Кровь бросилась ей в лицо, и она впервые за этот вечер не стала её прятать, не отвернулась, не сглотнула. Пять лет. Пять лет она глотала, отворачивалась, сглатывала. Уступала комнату за комнатой, право за правом, кусочек себя за кусочком. И вот её отлучили на неделю — впервые за всё время дали отдышаться у моря — и за эту неделю стёрли последнее, что оставалось только её. Не спросив. Даже не позвонив. Просто решив за неё, как решали всегда, что её угол нужен кому-то нужнее, а сама она — нет.

— Оль, ну ты это, не кипятись. — Матвей протиснулся вперёд, встал между женой и матерью, ладони поднял примиряюще. — Мы как лучше хотели. Даше правда деваться было некуда, а ты, ну сама же говорила, что давно ничего серьёзного не пишешь. Купим тебе новый мольберт, ещё лучше прежнего. Краски купим, какие захочешь. Делов-то.

— Делов-то, — эхом отозвалась Ольга. — Матвей. Ты хоть понимаешь, о чём ты говоришь?

— О мольберте?

— Не о мольберте. — Голос у неё дрогнул, но не от слабости. — Там бабушкин мольберт стоял. Понимаешь? Бабушкин. На нём ещё она писала. Это не «купим новый». Этого нигде не купишь. И холсты — там были вещи, которые я по году писала. По памяти. Себя по кусочкам собирала на этих холстах, пока вы тут все мной командовали. А вы их — на балкон. А что-то — на помойку.

Повисла короткая пауза. Юлия Викторовна воспользовалась ею, чтобы перейти в наступление — она всегда так делала, едва запахнет её неправотой.

— Ишь ты, обиделась она. — Свекровь подбоченилась. — Мы для семьи стараемся, девочку приютили, бездомную считай, а ты тут сцены закатываешь из-за тряпок с красками. Неблагодарная ты, Ольга. Сколько лет тебя терпим, а ты вон как.

— Терпите? — Ольга коротко, недобро усмехнулась. — Меня?
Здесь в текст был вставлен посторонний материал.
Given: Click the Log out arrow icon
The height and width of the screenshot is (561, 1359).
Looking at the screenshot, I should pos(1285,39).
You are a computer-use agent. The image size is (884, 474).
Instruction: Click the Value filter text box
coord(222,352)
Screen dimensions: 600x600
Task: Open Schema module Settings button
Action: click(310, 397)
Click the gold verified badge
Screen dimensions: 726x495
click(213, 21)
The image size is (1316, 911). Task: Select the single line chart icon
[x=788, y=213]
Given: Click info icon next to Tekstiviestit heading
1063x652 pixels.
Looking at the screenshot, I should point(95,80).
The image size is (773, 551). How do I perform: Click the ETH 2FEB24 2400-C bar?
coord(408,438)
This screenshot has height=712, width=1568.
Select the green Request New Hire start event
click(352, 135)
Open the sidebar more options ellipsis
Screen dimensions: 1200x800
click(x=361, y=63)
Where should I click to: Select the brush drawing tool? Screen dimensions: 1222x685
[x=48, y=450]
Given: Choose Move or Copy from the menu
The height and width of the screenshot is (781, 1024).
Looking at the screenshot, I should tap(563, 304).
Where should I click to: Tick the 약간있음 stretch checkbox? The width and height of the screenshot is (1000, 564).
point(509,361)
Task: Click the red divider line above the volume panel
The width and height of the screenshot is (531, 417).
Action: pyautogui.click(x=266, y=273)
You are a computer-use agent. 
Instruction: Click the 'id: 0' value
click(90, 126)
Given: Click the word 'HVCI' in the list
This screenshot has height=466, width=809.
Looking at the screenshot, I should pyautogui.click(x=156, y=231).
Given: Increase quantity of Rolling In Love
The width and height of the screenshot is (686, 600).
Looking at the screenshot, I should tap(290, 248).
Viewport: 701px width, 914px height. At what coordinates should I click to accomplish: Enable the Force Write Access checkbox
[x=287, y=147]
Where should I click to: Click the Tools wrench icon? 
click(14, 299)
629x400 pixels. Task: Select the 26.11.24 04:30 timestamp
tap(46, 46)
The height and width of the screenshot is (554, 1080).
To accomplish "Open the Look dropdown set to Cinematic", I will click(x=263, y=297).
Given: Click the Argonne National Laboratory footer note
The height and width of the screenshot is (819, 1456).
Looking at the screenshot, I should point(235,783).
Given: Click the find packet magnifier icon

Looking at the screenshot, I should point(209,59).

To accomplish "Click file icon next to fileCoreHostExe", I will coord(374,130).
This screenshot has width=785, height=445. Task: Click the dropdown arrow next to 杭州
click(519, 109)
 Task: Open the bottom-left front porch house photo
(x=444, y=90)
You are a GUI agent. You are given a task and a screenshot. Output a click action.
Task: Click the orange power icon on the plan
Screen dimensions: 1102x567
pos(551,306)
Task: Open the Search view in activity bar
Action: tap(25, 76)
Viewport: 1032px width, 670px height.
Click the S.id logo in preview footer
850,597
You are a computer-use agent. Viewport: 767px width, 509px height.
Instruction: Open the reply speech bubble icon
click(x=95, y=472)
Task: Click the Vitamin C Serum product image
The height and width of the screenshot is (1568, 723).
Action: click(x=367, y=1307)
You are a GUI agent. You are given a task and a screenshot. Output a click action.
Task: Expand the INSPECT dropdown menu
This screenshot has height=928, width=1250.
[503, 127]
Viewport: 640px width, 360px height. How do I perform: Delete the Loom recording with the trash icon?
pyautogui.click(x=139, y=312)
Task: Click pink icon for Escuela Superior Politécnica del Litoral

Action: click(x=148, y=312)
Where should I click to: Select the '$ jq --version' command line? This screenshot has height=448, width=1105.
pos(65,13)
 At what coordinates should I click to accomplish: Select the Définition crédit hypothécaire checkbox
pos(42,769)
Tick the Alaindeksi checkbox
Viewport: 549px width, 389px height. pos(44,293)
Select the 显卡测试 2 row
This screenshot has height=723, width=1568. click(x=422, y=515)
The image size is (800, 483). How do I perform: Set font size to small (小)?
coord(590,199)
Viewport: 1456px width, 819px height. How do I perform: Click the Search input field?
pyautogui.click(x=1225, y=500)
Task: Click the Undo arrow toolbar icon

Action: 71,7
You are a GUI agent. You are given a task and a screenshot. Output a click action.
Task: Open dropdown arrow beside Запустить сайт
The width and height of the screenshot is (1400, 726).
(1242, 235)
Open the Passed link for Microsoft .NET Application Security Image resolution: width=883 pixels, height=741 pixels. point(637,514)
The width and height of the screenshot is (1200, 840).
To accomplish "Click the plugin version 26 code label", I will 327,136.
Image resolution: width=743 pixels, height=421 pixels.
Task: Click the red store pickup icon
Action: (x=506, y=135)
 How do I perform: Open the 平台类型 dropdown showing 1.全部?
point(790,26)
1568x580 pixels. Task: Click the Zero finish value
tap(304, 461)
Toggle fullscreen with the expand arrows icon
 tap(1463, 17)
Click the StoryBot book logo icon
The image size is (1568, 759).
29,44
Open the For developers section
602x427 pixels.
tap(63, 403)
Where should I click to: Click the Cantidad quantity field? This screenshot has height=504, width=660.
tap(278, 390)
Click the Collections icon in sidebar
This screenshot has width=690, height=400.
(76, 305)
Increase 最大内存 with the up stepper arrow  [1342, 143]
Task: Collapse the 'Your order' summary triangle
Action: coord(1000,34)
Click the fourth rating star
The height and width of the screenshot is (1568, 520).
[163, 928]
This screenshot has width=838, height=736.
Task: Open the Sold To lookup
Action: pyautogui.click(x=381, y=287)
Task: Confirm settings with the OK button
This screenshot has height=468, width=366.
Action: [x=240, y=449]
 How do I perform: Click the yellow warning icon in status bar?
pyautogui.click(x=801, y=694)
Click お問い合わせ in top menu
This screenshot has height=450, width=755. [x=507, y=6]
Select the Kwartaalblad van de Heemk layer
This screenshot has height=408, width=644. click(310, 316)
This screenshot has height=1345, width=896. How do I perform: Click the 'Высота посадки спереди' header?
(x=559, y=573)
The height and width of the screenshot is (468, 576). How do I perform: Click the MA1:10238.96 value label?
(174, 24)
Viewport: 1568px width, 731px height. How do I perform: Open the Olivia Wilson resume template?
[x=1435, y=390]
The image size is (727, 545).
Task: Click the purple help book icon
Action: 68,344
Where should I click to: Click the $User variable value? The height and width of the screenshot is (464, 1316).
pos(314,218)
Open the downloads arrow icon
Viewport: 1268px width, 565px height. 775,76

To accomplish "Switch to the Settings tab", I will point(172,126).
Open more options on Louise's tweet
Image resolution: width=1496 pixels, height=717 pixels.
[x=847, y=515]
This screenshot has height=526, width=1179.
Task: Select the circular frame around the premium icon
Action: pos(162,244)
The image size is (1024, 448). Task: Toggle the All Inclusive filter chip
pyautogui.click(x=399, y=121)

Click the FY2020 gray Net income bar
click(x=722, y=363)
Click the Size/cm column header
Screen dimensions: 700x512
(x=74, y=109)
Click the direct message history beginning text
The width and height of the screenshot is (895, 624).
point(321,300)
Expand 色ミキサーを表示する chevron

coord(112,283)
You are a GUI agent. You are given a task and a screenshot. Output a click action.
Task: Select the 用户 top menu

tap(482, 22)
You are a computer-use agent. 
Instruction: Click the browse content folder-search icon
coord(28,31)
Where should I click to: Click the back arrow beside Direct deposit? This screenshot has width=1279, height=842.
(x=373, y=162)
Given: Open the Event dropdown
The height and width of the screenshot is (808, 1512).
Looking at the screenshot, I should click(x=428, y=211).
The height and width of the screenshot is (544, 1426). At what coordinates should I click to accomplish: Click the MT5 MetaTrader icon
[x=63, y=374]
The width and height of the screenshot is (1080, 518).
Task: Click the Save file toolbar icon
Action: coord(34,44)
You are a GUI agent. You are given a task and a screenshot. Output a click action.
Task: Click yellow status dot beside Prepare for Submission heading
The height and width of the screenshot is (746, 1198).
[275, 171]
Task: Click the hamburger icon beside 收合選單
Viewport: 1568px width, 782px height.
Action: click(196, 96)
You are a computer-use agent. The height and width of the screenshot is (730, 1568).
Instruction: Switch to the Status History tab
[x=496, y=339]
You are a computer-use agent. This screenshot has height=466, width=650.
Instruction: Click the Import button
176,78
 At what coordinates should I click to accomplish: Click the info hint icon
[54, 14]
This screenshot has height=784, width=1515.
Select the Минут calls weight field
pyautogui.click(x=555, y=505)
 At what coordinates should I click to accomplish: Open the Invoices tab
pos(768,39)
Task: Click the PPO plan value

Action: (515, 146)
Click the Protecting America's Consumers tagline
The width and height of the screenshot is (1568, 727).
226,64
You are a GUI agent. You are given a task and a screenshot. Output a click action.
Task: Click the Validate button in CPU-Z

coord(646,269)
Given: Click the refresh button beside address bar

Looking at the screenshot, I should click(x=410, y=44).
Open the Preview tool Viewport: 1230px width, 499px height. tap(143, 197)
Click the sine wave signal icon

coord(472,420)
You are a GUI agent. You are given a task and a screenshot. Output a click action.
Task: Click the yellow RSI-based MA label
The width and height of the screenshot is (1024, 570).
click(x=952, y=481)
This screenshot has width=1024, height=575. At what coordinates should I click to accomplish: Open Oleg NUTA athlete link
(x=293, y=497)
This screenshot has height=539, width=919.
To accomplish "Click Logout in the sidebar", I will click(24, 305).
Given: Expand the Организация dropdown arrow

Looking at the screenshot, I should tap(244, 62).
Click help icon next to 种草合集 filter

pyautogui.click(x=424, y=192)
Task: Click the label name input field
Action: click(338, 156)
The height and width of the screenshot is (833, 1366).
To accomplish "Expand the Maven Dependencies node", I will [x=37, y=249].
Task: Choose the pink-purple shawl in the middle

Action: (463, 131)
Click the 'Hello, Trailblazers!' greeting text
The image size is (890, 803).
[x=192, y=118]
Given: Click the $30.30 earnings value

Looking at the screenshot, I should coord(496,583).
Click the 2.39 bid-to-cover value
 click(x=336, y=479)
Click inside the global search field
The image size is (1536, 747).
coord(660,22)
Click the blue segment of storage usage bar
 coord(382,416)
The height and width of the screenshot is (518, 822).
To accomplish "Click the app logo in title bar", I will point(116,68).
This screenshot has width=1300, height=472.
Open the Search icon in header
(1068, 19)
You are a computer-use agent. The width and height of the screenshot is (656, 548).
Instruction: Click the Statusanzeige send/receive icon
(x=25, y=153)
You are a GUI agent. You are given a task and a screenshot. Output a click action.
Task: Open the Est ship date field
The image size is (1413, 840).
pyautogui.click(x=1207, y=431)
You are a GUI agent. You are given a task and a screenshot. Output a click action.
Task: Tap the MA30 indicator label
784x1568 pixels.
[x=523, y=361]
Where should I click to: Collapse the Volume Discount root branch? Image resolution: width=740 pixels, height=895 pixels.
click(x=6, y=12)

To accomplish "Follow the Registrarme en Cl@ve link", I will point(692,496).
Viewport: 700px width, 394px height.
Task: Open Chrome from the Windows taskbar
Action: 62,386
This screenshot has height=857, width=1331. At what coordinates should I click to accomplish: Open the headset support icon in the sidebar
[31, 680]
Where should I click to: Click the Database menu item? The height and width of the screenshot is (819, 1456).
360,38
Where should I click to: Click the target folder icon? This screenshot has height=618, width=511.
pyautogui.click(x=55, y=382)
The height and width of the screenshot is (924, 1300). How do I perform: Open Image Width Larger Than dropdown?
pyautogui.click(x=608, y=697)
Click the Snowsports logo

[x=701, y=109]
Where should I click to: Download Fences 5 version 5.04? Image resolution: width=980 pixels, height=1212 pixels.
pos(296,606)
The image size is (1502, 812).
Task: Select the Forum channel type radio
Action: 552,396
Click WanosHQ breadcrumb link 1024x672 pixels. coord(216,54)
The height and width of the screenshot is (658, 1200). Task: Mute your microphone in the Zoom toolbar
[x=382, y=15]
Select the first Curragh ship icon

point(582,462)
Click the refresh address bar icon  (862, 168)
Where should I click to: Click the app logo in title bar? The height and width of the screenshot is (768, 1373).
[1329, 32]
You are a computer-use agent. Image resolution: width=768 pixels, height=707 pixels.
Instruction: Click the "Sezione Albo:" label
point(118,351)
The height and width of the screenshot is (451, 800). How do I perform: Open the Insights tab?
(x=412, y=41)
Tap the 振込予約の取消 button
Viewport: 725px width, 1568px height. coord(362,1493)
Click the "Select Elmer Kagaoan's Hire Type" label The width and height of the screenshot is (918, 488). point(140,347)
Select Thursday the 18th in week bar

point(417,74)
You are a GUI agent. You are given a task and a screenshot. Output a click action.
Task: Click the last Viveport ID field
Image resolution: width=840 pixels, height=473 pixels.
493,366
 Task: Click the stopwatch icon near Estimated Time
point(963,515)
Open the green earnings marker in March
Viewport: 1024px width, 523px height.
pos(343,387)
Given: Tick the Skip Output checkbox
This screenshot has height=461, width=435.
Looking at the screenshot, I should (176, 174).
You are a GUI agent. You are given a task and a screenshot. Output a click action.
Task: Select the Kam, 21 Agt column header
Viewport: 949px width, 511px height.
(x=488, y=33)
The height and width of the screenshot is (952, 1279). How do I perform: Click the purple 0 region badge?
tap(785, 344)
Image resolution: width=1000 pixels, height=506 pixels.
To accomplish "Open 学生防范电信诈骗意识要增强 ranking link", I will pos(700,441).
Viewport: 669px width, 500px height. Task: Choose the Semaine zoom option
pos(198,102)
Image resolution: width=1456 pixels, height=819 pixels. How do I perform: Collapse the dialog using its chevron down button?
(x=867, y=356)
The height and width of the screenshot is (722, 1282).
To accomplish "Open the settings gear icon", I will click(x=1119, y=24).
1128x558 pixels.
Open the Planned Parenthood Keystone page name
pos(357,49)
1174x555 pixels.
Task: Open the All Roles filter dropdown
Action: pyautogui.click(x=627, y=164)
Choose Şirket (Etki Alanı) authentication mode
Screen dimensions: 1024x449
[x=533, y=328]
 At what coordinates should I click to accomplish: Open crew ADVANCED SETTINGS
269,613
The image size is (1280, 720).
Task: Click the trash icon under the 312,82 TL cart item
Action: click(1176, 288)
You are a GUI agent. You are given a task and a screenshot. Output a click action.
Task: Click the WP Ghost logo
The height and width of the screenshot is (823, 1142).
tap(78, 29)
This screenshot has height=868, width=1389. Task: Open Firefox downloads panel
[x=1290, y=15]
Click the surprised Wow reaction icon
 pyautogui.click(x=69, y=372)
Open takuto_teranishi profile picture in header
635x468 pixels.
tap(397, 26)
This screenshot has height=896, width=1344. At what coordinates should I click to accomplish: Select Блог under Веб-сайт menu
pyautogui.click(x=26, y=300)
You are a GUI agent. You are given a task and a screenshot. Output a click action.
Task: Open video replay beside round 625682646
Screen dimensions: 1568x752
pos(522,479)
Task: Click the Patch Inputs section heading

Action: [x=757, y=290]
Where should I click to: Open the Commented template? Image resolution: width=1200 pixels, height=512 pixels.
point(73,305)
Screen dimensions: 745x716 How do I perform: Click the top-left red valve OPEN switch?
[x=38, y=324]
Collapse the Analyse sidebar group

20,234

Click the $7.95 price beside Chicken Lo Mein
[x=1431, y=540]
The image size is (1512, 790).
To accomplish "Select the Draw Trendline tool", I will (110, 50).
Она не стала ждать ответа. Прошла мимо свекрови, мимо Матвея, толкнула дверь на балкон — и там, в углу, между ящиком с картошкой и старыми лыжами Матвея, увидела свои холсты. Их поставили друг на друга, лицом к стене, кое-как. Сверху, прямо на подрамники, водрузили два поддона с рассадой Юлии Викторовны — та каждую весну устраивала на этом балконе свой огород. Земля из горшков просыпалась, вода стекала. Ольга подняла верхний холст: по нижнему краю расползлось коричневое пятно, полотно вздулось волной.

Она перебирала их по одному, как перебирают документы, ища самый нужный. Пейзаж с дачей — цел. Две абстракции, которые она сама не любила, — целы. Автопортрет в зеркале шкафа, тот, что она писала три зимы назад, — надорван по левому краю, видимо, зацепили о косяк, когда тащили.

Портрета бабушки не было.

— Юлия Викторовна. — Ольга вышла с балкона, держа надорванный холст в руке. — Здесь не все. Где остальные?

— Господи, да откуда я знаю, где твои остальные, — свекровь уже сердилась всерьёз. — Что было приличное, то вынесли. Что было драное, то и выбросили. Там одна какая-то была, старуха нарисованная, страх божий, чёрная вся. Дашка говорит — жутко смотреть. Ну и…

— Это моя бабушка.

Юлия Викторовна на секунду сбилась. Только на секунду.

— Ну откуда мне-то знать. Я твою бабушку не видела ни разу.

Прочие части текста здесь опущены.